もっと別のことでお返ししようと考えていた時、
「他でコントロールしてるから」
「え?」
 反省している私の耳が辛うじて彼の呟きを拾った。聞き返すと、彼は寝転がったまま私とは逆方向へ視線を巡らす。
「息抜きくらい……私もなくてはかえってストレスで暴飲暴食することになるので、あのままでいいです。ラーメンだって、たまに食べる分には問題ないですし、何よりおいしかったので……大丈夫です」
 ぼぞぼぞと呟く顔が微かに赤く染まっている。普段、鉄仮面なだけに照れた表情が愛らしく、年齢よりもかなり幼い。
「ふふ、じゃあまた今度食べに行きましょうね」
 だから、私はつい年下の小さな男の子に言うみたいな口調で軽く言ってしまった。
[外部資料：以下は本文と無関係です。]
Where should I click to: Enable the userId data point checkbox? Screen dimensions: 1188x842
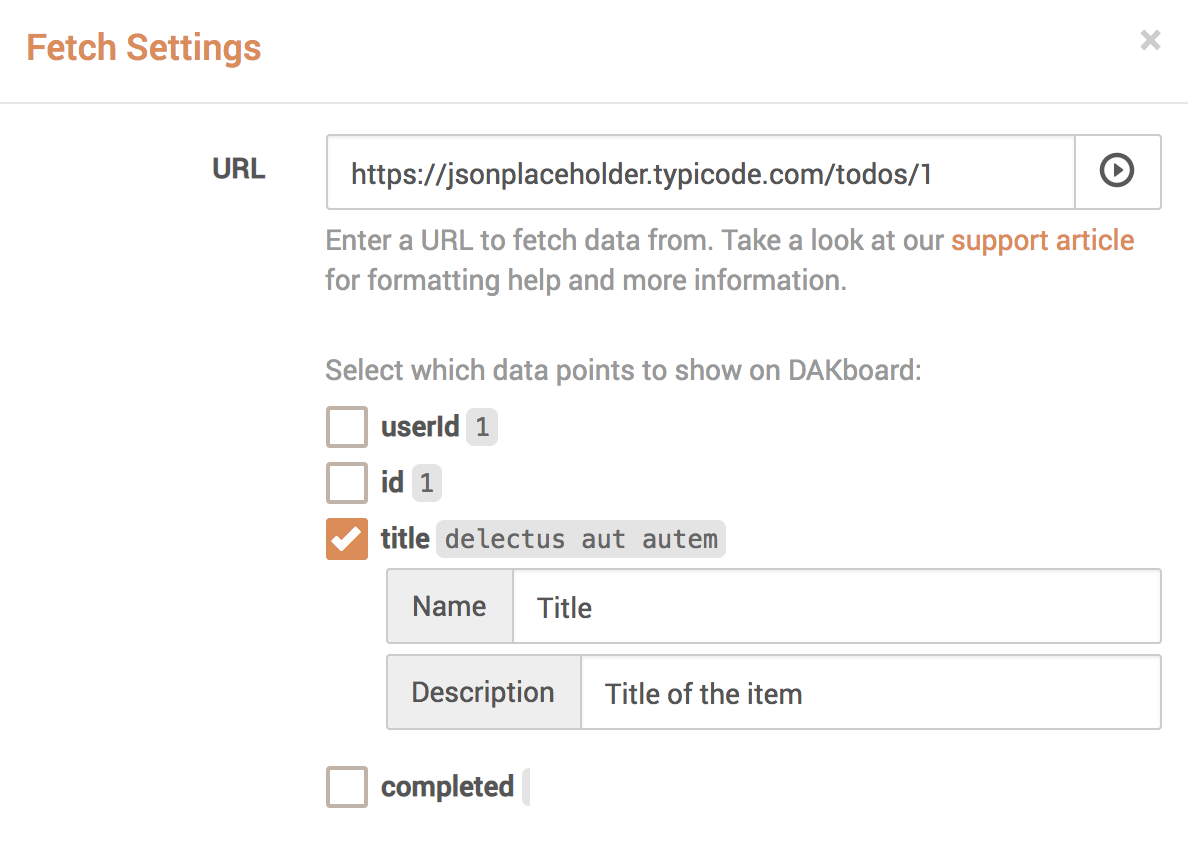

我に返った時には遅く、総支配人のばっちりと大きく見開かれた目がこちらを凝視している。
 し、しまった、上司になんてことを!
 慌てて謝ろうとしたら、彼の手が伸びてきた。それは私の顎から頬へとなぞる様に上がっていく。頬を捕らえた大きな手のひらに私も自ずと息を詰めた。
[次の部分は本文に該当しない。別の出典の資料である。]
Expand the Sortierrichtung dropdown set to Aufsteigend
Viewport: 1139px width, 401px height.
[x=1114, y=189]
 その時だ。トントンとノックが鳴った。さっと引いていく総支配人の手。彼は寝転んでいた姿勢から即座にソファーに座りなおす。
「はい、どうぞ」
「総支配人、おはようございます」
 副総支配人の福田さんが顔を覗かせた。そして、始まる朝の報告。私はというと、総支配人の傍らでルイボスティーをカップに注いでそそくさと部屋を出た。
びっくりした。
 一瞬、触れた手のひらの熱さに。今でも思い出すエメラルドの瞳が輝いていて、吸い込まれるようだった。
 た、たまたま、手を挙げたら当たっただけだよね。
 あの総支配人にそれ以外の意図があるわけがない。
 私はそう思うことにして胸の動悸を押さえると、コンビニに向かった。
やっぱり、朝ごはんを抜くのと力が出ないから。
今日も朝から会議と面会でスケジュールはびっしりだ。昼までお茶だけではつらいだろう。
ヘルシー志向の彼に朝は軽めのレタスとハムのサンドイッチにしようか。その分、糖分が欲しくなる時間の休憩タイムには、彼の好きなカステラかシュークリームにしよう。